(AVAILABLE DATA):
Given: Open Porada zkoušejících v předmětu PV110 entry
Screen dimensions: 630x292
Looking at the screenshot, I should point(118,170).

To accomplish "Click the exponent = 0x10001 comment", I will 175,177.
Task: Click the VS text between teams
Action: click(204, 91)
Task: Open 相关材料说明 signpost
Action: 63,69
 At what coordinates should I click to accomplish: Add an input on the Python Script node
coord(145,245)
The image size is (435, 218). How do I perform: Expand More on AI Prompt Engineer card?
...
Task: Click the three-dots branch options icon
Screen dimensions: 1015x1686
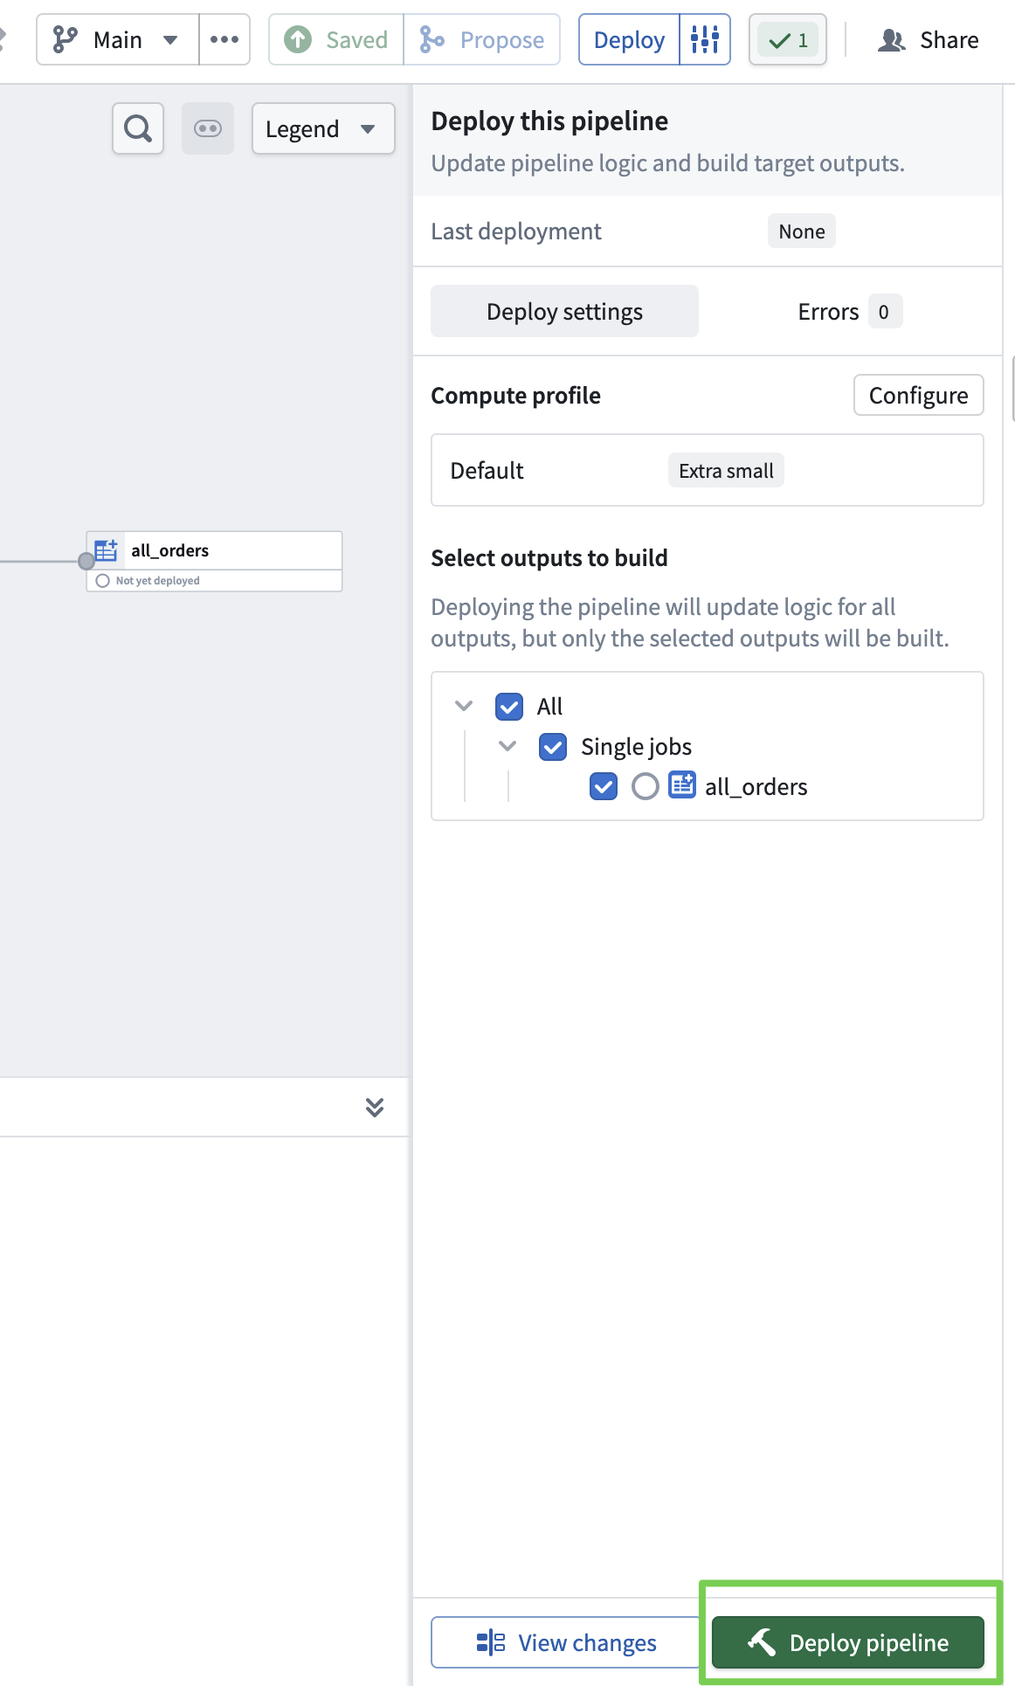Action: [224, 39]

(WHAT IS REQUIRED):
Could you retype exactly the lines above, starting at the line that contains "At what coordinates" and ending at the line that contains "The image size", and nothing more?

(EXERCISE RESULT):
 At what coordinates should I click to accomplish: Add an input on the Python Script node
coord(145,245)
The image size is (435, 218). How do I perform: Expand More on AI Prompt Engineer card?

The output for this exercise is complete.